▶ [EXERCISE DESCRIPTION] Copy the rows below word for word, starting at the line that contains "This screenshot has" and continuing through the last row, with that line and the final row both included. Leave the pictures out of your answer.
◆ ◆ ◆
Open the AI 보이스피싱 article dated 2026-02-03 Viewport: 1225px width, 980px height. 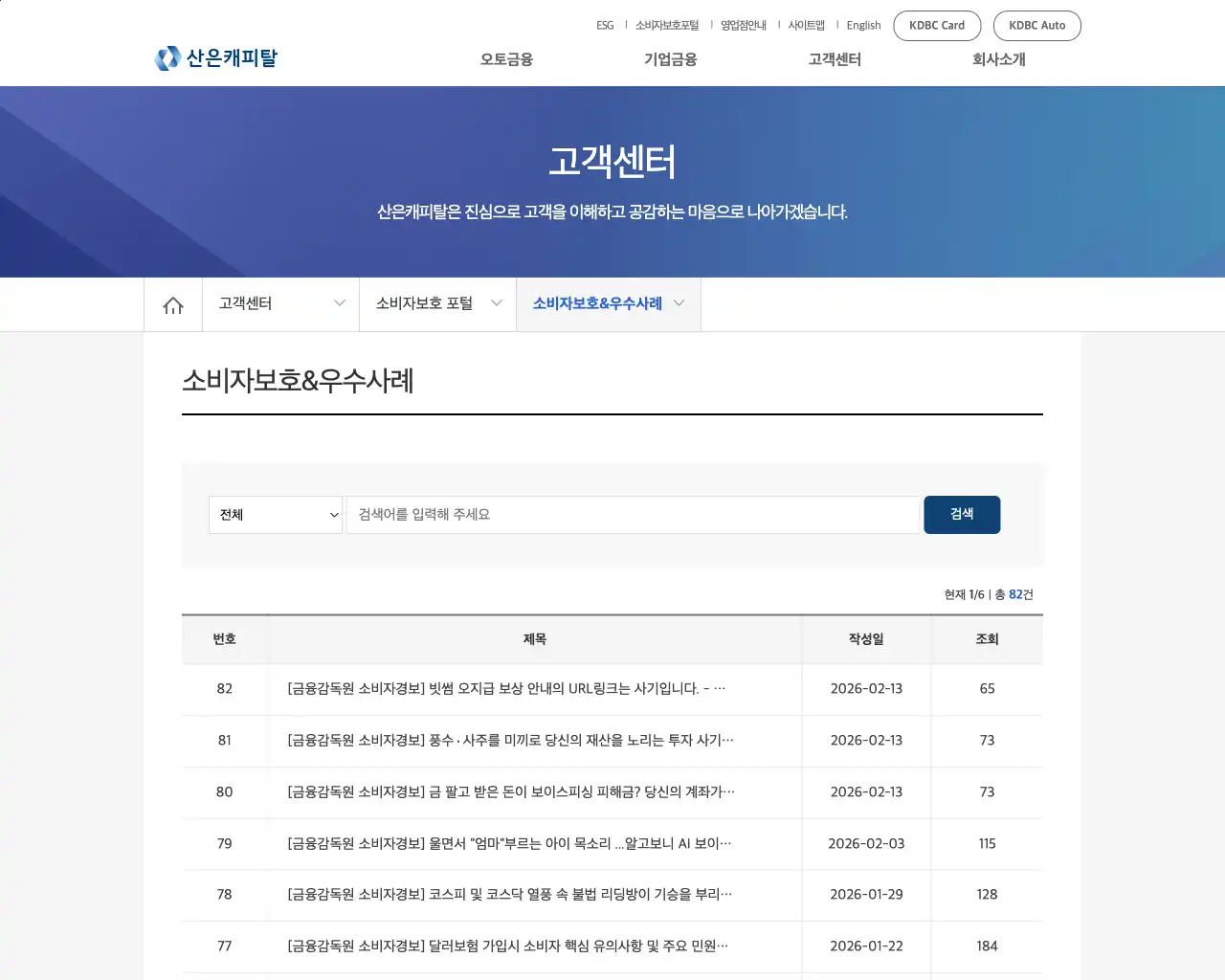click(509, 843)
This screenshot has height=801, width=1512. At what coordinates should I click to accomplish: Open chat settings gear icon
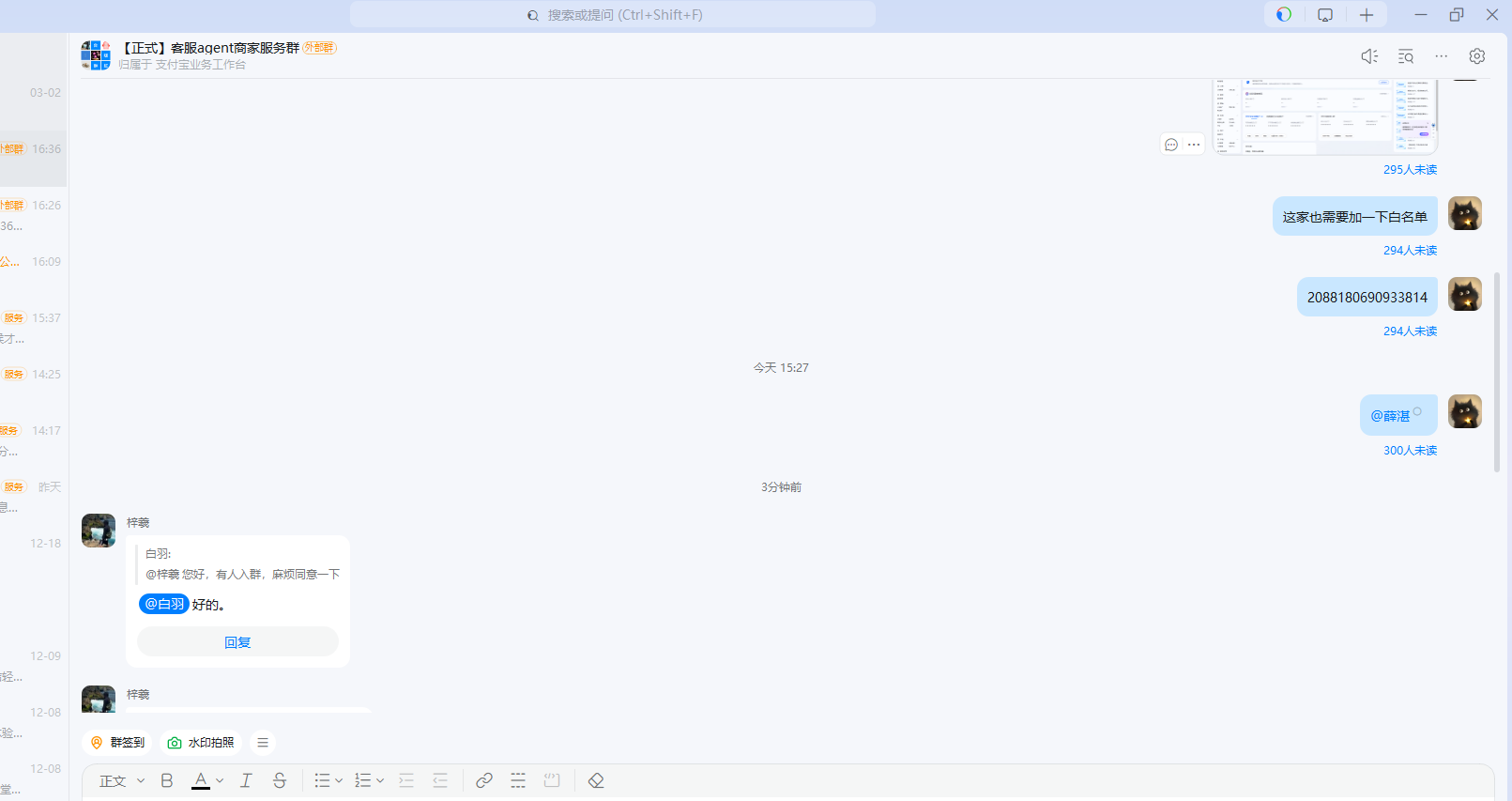pos(1476,56)
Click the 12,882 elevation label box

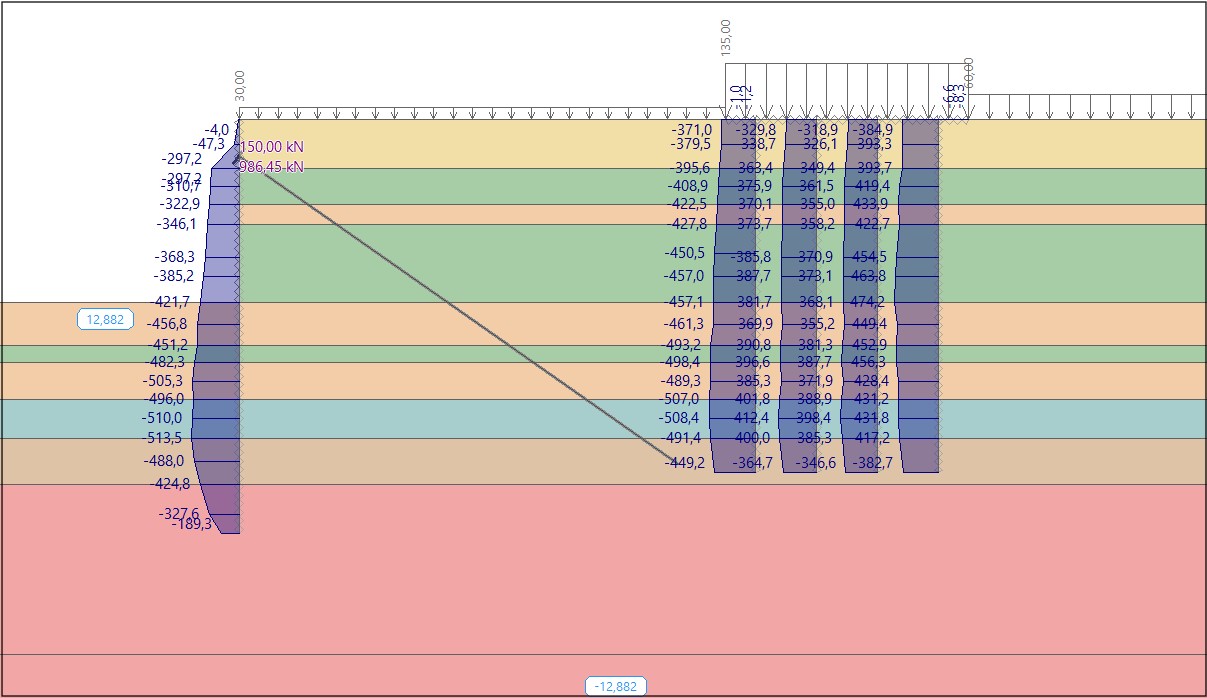(105, 320)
◆ ◆ ◆
▶ [FULL SOLUTION]
This screenshot has height=801, width=1512. At what coordinates should I click to accomplish: Open chat settings gear icon
pos(1476,56)
Click the 12,882 elevation label box

(105, 320)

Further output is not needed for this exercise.